Heavy rains in the Woolsey Fire burn area on Thursday caused a mudslide in Malibu, and area residents were told to evacuate immediately.
The debris flow was reported on Cuthbert Road, between Horizon and Busch drives, Malibu city officials said just after 4 p.m.
Those who live in the area of Busch Drive to Phillip Avenue should evacuate immediately, the city said.
Aerial video showed the mud had streamed down a hillside in the area, inundating streets and lots containing homes destroyed by Woolsey. Houses that did survive the fire were threatened, but the debris flow did not appear to have damaged them.
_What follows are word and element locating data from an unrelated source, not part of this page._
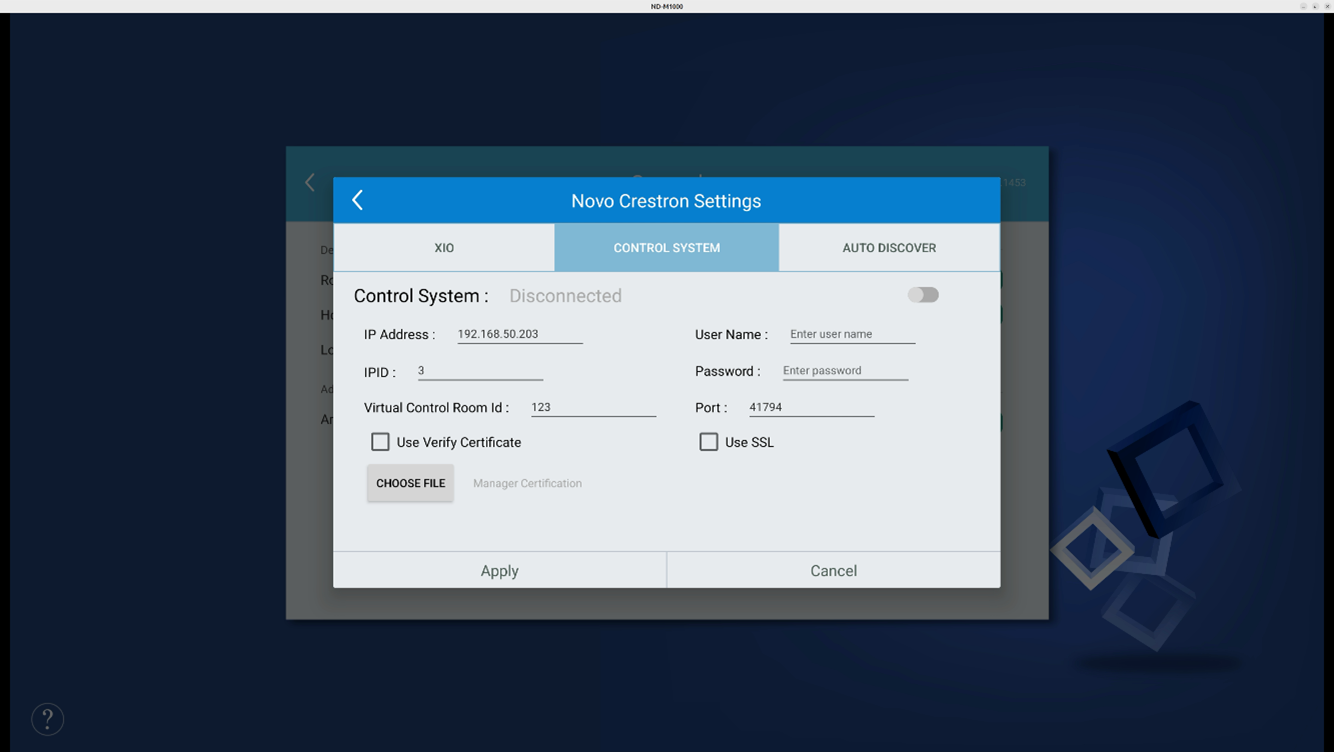Select the CONTROL SYSTEM tab
The width and height of the screenshot is (1334, 752).
[x=666, y=248]
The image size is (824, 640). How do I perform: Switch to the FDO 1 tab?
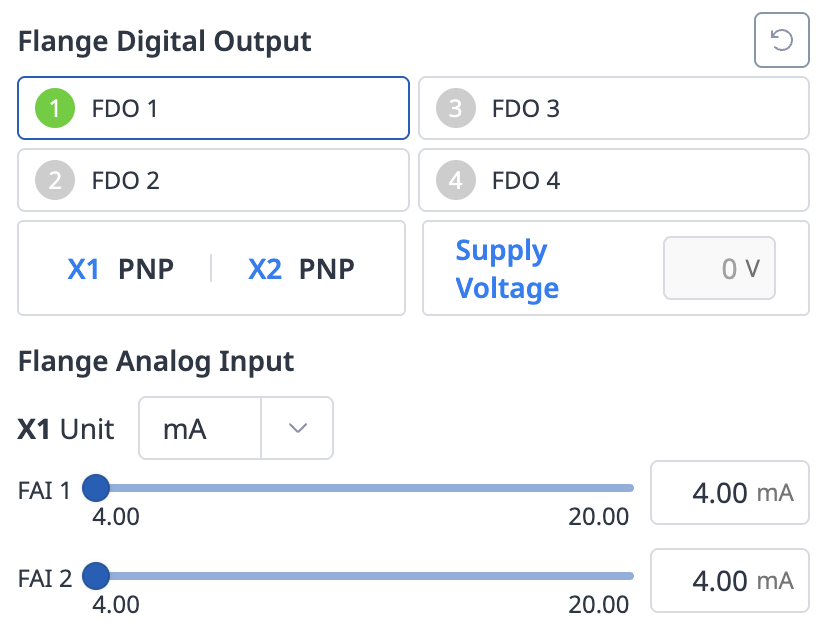[x=212, y=108]

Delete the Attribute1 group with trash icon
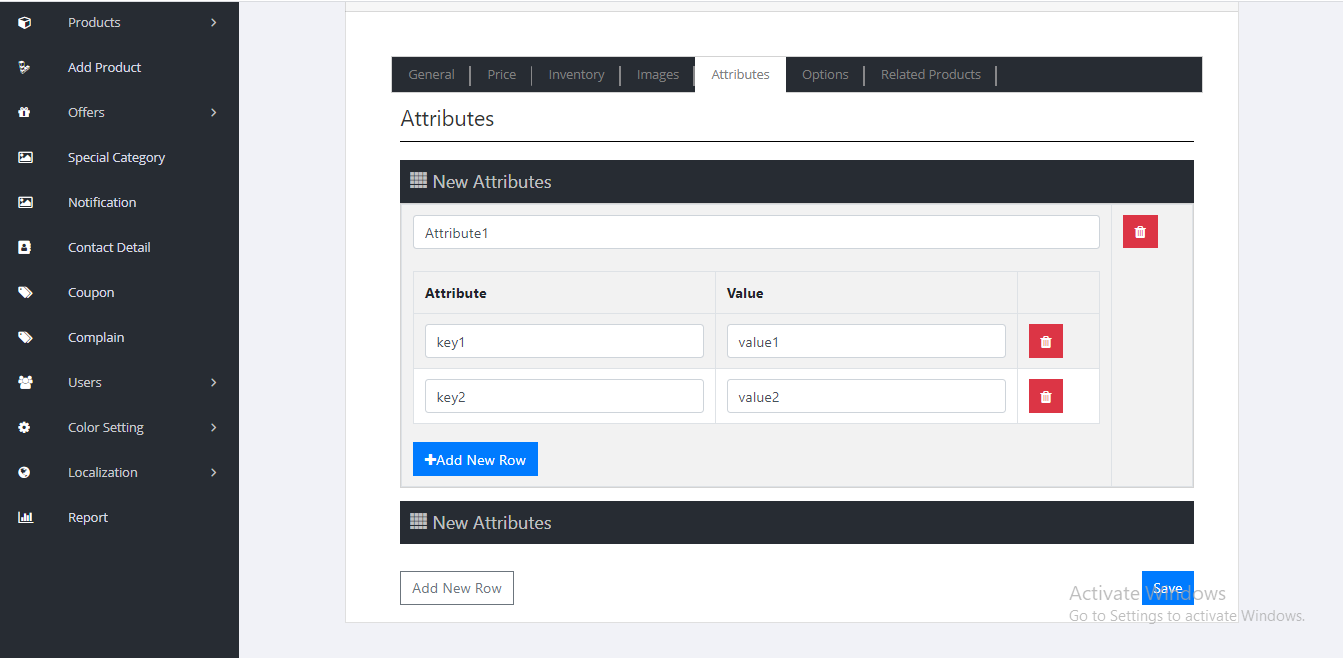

The city contracted a crew to clean up the streets, and the team would remain on scene overnight, using bulldozers and other equipment to clear area roadways of standing water and mud.
Thomas Donnelly, part of contract crew, said there was a dangerous potential for mudflows even after the rain stopped falling later Thursday night.
“Even when it’s not raining, everything’s still wet and loose up there, so we have guys standing by just watching for mud to come down the hills,” he told KTLA.
Crews were working elsewhere in Malibu to unclog drains and force runoff from roadways. Officials also had to clear a portion of Pacific Coast Highway between Trancas Canyon Road and Morning View Drive, where the right lane became flooded.
Although evacuations were previously ordered in Riverside and Orange counties in neighborhoods charred by the Holy Fire ahead of the storm, Thursday evening's was the first evacuation order issued this week in the Woolsey burn area.
A flood advisory had been in effect through 7 p.m. across eastern Ventura and western Los Angeles counties, and roadway flooding could be expected across the region as a result of brief but heavy downpours, the National Weather Service said.
Other locations that could experience flooding included downtown L.A., the San Fernando Valley, the Santa Clarita Valley and mountains along with areas damaged in last summer's Stone and South fires, in Agua Dulce and Newhall respectively.
Major highways would also be impacted by the storm, and authorities warned of region-wide traffic delays with flooding possible on the 10, 110, 405, 605 and 710 freeways as well as highways 101, 118 and 14.
The Woolsey Fire killed three people and consumed more than 1,600 buildings as it grew to cover 151 square miles before firefighters were able to contain it just over a week ago, on Nov. 21.